SYAHBANDAR PELABUHAN PERIKANAN
1. PENDAHULUAN
1.1 Latar
Belakang
Pembangunan dan pemanfaatan sumber daya kelautan yang
tersimpan di wilayah perairan nusantara sampai saat ini perlu mendapat
perhatian yang memadai mengingat besarnya potensi yang tersimpan dalam sumber daya laut. Bila dibanding
dengan luas wilayah lautan yang dimiliki Indonesia maka usaha pemerintah dalam
memanfaatkan potensi kelautan masih membutuhkan banyak peningkatan. Sumber daya
perikanan laut merupakan salah satu aspek penting dari sumber daya laut
nusantara yang perlu digali dan dikembangkan. Potensi perikanan yang ada di
perairan Indonesia diketahui melimpah, mengingat perairan Indonesia merupakan
daerah tropis dengan kandungan plankton yang kaya, sebagai tempat berkumpulnya
ikan-ikan.
Pelabuhan perikanan sebagai penyedia fasilitas operasional kapal-kapal perikanan
memiliki peran yang cukup signifikan
dalam mendukung kegiatan peningkatan perikanan laut. Sehingga keberadaan
pelabuhan perikanan perlu mendapat
perhatian khusus dalam pengembangan dan implementasi peran sebagai
penyedia fasilitas pokok kegiatan penangkapan perikanan laut. Dewasa ini banyak
dilakukan proyek-proyek pembangunan pelabuhan perikanan oleh pemerintah, dengan
harapan pembangunan pelabuhan perikanan akan dapat secara signifikan
meningkatkan hasil perikanan laut, meningkatkan mutu penangkapan, serta dapat
meningkatkan taraf pendapatan dan kehidupan nelayan. Hal ini membutuhkan kajian
yang lebih mendalam guna mengetahui peran pelabuhan-pelabuhan perikanan yang
tersebar di berbagai daerah saat ini. Keberadaan
pelabuhan dengan kuantitas yang cukup
tinggi tentu menimbulkan masalah tersendiri bagi pemerintah. Salah satu
masalah pokok yang penting diperhatikan sesudah pelabuhan perikanan dibangun
adalah pengelolaannya. Kegiatan pengelolaan pelabuhan meliputi kegiatan
pengoperasian, pemeliharaan, rehabilitasi dan pelayanan dalam rangka
pemanfaatan sarana dan prasarana pelabuhan (Rio, 2011).

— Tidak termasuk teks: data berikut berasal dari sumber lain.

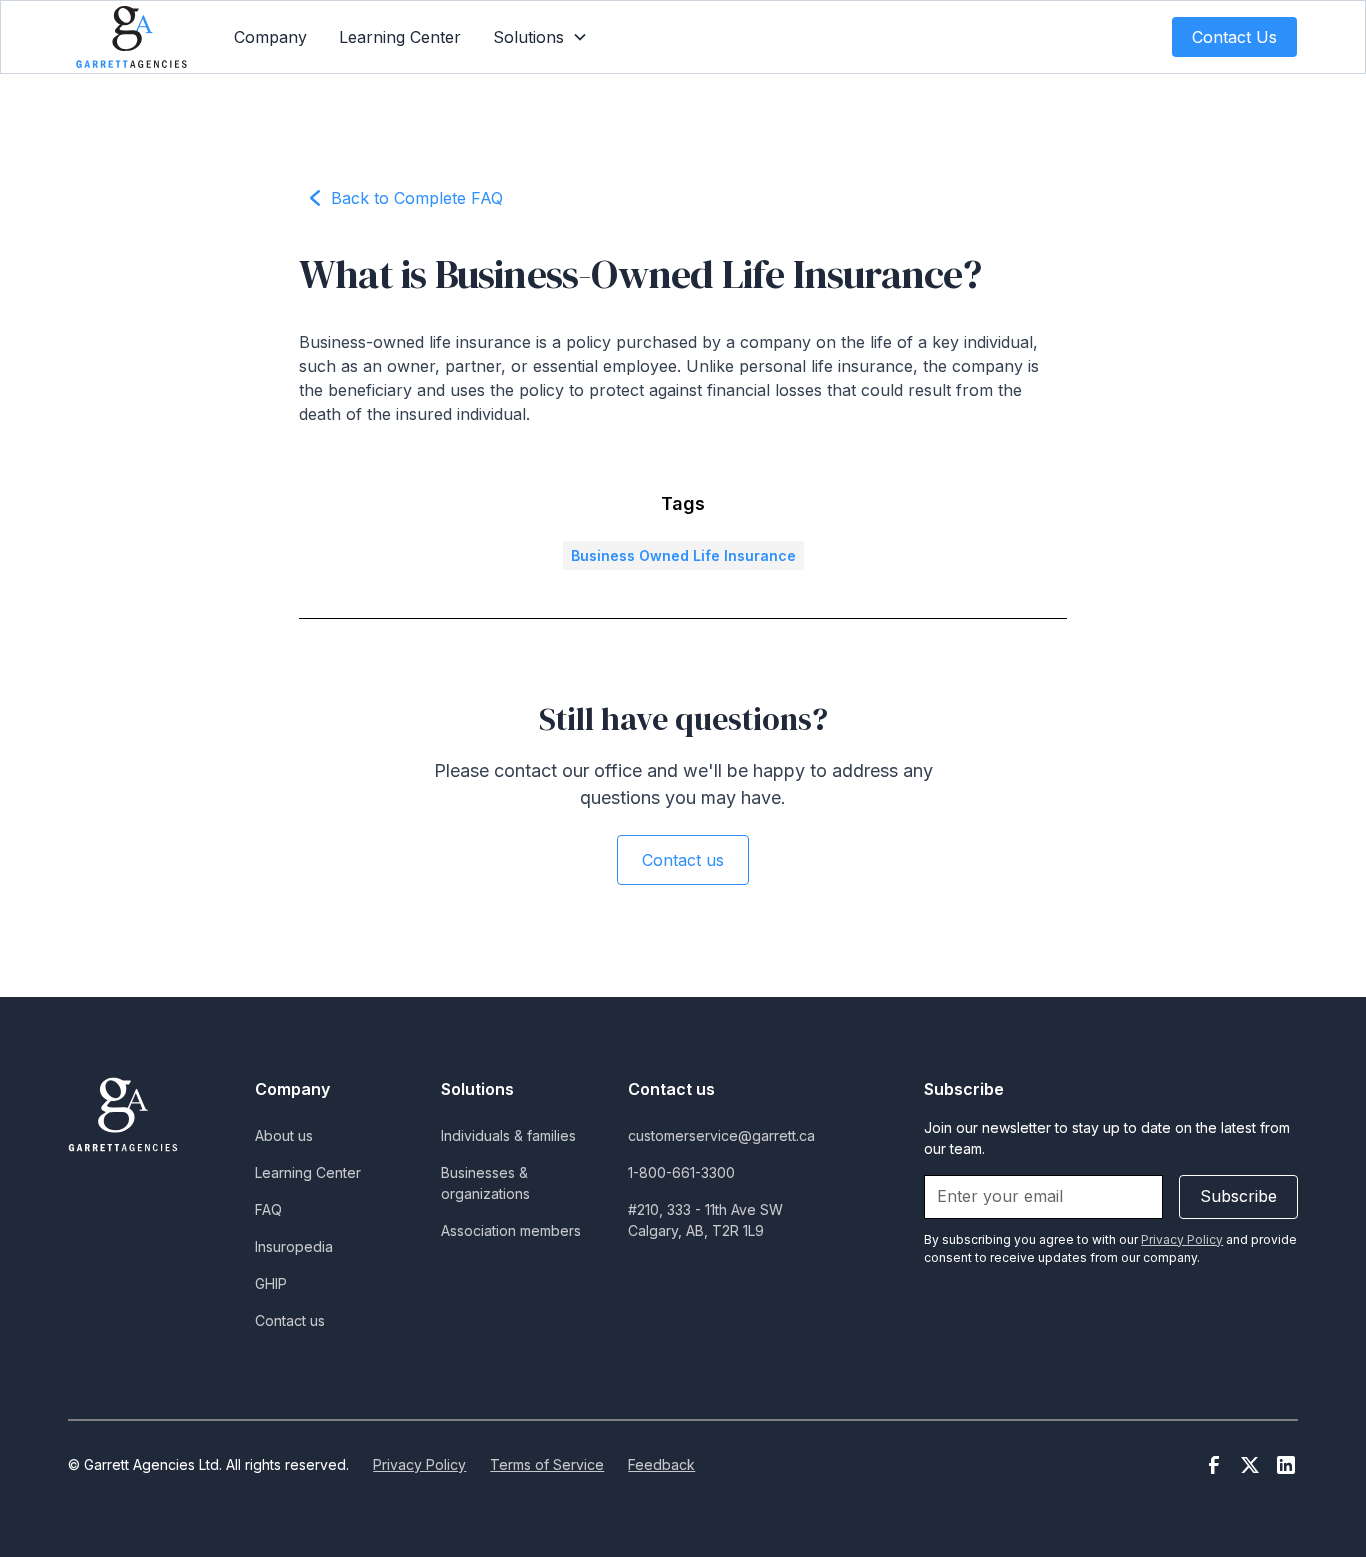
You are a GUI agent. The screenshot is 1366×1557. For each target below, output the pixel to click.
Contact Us (1234, 37)
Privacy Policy (419, 1464)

Pelabuhan Perikanan Nusantara Brondong merupakan pelabuhan
tipe B yang dilengkapi beberapa fasilitas, yaitu fasilitas pokok, fasilitas
fungsional dan fasilitas penunjang. Kantor pelabuhan merupakan salah satu
fasilitas fungsional yang terdapat di Pelabuhan Perikanan Nusantara Brondong,
dimana terdapat Syahbandar perikanan yang bertempat di kantor pelabuhan
Syahbandar perikanan Pelabuhan Perikanan Nusantara Brondong.
Dalam
rangka peningkatan kinerja sebagai upaya tercapainya keselamatan pelayaran yang
aman, tertib, nyaman dengan mengikuti perkembangan tuntutan manusia akan kapal
sebagai alat terpencil di pelosok tanah air, maupun antar negara di dunia.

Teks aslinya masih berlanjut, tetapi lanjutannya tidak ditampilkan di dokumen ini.